■ Quoted text
--- start ---
The British Broadcasting Corporation has televised this event and organised both the nomination of the main protagonists and the public voting since 1954.
On the exterior the BBC is one of the last great bastions of an imperial nation, standing for all that is good and great. It declares its mission is “to inform, educate and entertain” with six public purposes: sustaining citizenship and civil society; promoting education and learning; stimulating creativity and cultural excellence; representing the UK, its nations, religions and communities; and bringing the UK to the world and the world to the UK.
Of course it is a load of old tosh. The world’s leading pastime, poker, has never been seen on a BBC screen and I believe it falls into at least a few of the above criteria.
Similarly there is no fair and equal representation amongst the Sports Personality of the Year Award show which explains why horse racing has only received a short pre-recorded highlights piece during the broadcast of the show in recent years.
--- end ---
■ Data rows
--- start ---
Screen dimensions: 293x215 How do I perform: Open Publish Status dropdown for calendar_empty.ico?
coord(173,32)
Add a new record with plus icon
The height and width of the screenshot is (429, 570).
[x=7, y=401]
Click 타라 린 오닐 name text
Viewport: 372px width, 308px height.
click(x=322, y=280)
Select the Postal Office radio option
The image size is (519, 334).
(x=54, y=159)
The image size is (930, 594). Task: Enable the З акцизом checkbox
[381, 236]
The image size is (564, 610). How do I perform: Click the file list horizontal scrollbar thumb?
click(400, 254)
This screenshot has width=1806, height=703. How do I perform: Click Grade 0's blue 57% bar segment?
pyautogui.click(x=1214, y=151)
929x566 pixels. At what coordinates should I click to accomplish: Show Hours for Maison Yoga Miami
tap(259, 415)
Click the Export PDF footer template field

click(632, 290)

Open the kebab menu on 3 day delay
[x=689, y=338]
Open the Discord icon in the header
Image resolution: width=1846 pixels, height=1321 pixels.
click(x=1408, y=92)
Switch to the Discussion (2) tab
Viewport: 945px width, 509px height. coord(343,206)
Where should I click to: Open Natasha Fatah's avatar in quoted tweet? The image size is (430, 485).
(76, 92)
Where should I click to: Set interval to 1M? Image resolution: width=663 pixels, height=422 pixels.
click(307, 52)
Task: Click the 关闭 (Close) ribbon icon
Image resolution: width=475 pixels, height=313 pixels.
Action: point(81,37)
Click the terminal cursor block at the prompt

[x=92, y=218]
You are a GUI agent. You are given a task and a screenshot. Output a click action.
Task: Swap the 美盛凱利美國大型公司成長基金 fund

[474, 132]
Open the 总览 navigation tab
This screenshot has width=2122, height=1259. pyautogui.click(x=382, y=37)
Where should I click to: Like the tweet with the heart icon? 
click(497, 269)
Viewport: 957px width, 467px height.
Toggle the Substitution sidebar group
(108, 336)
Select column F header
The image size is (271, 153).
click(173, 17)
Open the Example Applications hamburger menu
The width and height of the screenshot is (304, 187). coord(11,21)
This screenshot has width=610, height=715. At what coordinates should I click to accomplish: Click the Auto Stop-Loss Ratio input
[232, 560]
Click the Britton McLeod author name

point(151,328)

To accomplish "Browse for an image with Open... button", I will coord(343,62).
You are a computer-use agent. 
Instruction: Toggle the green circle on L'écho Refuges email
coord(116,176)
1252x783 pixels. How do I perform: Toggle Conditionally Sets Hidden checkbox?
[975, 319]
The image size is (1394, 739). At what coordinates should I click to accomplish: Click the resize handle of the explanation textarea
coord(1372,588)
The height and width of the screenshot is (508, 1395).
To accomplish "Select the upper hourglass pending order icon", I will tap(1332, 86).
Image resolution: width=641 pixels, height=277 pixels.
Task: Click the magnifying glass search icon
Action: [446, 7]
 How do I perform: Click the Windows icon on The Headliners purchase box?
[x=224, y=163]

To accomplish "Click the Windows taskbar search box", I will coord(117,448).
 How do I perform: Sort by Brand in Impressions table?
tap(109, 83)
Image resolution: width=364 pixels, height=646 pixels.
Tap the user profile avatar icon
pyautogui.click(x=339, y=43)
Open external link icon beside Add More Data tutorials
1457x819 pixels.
--- end ---
■ Short task 1
Reproduce the BBC passage from "Similarly there is" to "in recent years.".
■ Short task 2
Resume the BBC passage, picking up right after its final sentence.
The records are separate material and have no connection to the BBC passage.

■ Expected output 1
Similarly there is no fair and equal representation amongst the Sports Personality of the Year Award show which explains why horse racing has only received a short pre-recorded highlights piece during the broadcast of the show in recent years.

■ Expected output 2
Conversely, in 2008 say, cycling received an inordinate amount of coverage with an artificial racing surface, starting ramps, and space-aged bikes all rolled out before the live studio audience boosting ultimate winner, Chris Hoy’s prospects of collecting the award.
With 2010 not being an Olympic year — a gold medal wining Olympian also won the SPoY award in 2004 & 2000 — it would appear unlikely that another bike track or a couple of thousand gallons of water in a makeshift lake will be brought into the studio.
During a year featuring few notable sporting achievements on a world stage the one big question is the true prospect of 15-time Champion Jockey Tony McCoy winning the prestigious award which he jumped to the head of the betting for in April when landing the Grand National on Don’t Push It.
I declare very little and he rates a massive lay at his current odds of even-money.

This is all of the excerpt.